• _ФРАГМЕНТ ТЕКСТА_
Евгений Головин ГЕРОЙ В ГРЕЧЕСКОЙ МИФОЛОГИИ

Евгений Головин ГЕРОЙ В ГРЕЧЕСКОЙ МИФОЛОГИИ

В семнадцатом веке французский поэт Пьер Матье написал такие строки:

Пейзаж смерти нельзя спутать

Ни с каким другим пейзажем.

Здесь солнце всегда в зените.

Заблудиться здесь невозможно,

Кто идет против дня, не должен бояться ночи.

Ни малейшего страха. Деловитый и спокойный тон путеводителя. Использование древней метафоры "день — жизнь, ночь — смерть" традиционно подчеркивает наше центральное непонимание проблемы, ибо хорошая метафора создает напряженную обстановку вокруг, но никак не проясняет сути вопроса. Каждый из нас худо-бедно представляет, что такое "жизнь", хотя подобное представление субъективно и фантастично. "Смерть" проступает химерической сказкой, если "химеру" понимать в смысле чудовища греческой мифологии. И все же мифологическая смерть своеобразна и отличается от любой другой — в ней отсутствует "ничто", полное уничтожение, тотальная пустота. Так или иначе, это крайне оригинальная форма жизни. Нельзя увидеть абсолютную тьму или абсолютный день. То же касается смерти и жизни — речь может идти только о гипотезах одна другой непонятней. На специалистов по греческой мифологии века христианского господства оказали столь серьезное влияние, что необходимо пристальное внимание, дабы отличить одно от другого. Смерть разделяет душу и тело — таков общий постулат. Но в греческой мифологии и в христианстве совершенно разные понятия о том и о другом. Душа оживляет тело — спору нет. Но если у христиан душа пребывает в теле, то в греческих мифах наоборот — тело пребывает в душе. Поэтому греки принимали смерть несравненно легче, нежели люди более поздние: либо как освобождение от нечто тяжелого и гнетущего, либо как утрату сравнительно приятного, но рискованного дара. Отсюда полностью иное отношение ко всему на свете, о котором ныне можно только гадать.

• _ИСХОДНЫЕ СТРОКИ_
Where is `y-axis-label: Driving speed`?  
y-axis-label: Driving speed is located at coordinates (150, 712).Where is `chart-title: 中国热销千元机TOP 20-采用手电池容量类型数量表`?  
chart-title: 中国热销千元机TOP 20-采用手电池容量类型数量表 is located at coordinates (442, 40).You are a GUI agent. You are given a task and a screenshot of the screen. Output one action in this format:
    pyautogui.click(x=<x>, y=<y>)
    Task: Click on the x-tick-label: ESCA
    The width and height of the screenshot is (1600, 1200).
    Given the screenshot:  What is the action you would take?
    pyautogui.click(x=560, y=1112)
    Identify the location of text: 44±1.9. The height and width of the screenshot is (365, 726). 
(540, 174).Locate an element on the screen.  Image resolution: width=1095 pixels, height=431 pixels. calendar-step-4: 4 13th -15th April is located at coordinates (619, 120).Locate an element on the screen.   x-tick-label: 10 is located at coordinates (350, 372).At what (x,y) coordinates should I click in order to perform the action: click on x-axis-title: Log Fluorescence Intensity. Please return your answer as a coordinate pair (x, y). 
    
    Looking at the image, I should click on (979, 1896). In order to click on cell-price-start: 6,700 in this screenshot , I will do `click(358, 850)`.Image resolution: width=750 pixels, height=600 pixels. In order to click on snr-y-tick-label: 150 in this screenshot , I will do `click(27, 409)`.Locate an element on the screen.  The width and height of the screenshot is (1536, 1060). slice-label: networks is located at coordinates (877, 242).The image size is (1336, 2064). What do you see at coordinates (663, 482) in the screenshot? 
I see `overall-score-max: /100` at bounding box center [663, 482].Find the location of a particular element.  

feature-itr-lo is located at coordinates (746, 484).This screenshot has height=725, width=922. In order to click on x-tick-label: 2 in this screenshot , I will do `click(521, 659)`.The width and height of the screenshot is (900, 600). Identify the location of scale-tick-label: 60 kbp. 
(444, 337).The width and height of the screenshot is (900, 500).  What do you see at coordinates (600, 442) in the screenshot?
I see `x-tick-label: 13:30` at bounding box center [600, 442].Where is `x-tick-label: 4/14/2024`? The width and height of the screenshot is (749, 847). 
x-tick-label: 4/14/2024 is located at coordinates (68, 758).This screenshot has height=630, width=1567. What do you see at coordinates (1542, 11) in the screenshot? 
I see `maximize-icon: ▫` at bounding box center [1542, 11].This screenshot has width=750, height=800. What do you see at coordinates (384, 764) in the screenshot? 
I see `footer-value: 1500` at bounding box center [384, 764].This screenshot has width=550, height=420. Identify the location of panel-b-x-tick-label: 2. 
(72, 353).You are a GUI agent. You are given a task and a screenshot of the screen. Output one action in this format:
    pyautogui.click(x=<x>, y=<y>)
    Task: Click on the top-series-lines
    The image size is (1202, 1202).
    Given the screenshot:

• _ЗАДАНИЕ_
Что, согласно фрагменту текста о герое в греческой мифологии, пребывает в чем в греческих мифах: душа в теле или тело в душе?

• _РЕШЕНИЕ ЗАДАНИЯ_
В греческих мифах тело пребывает в душе.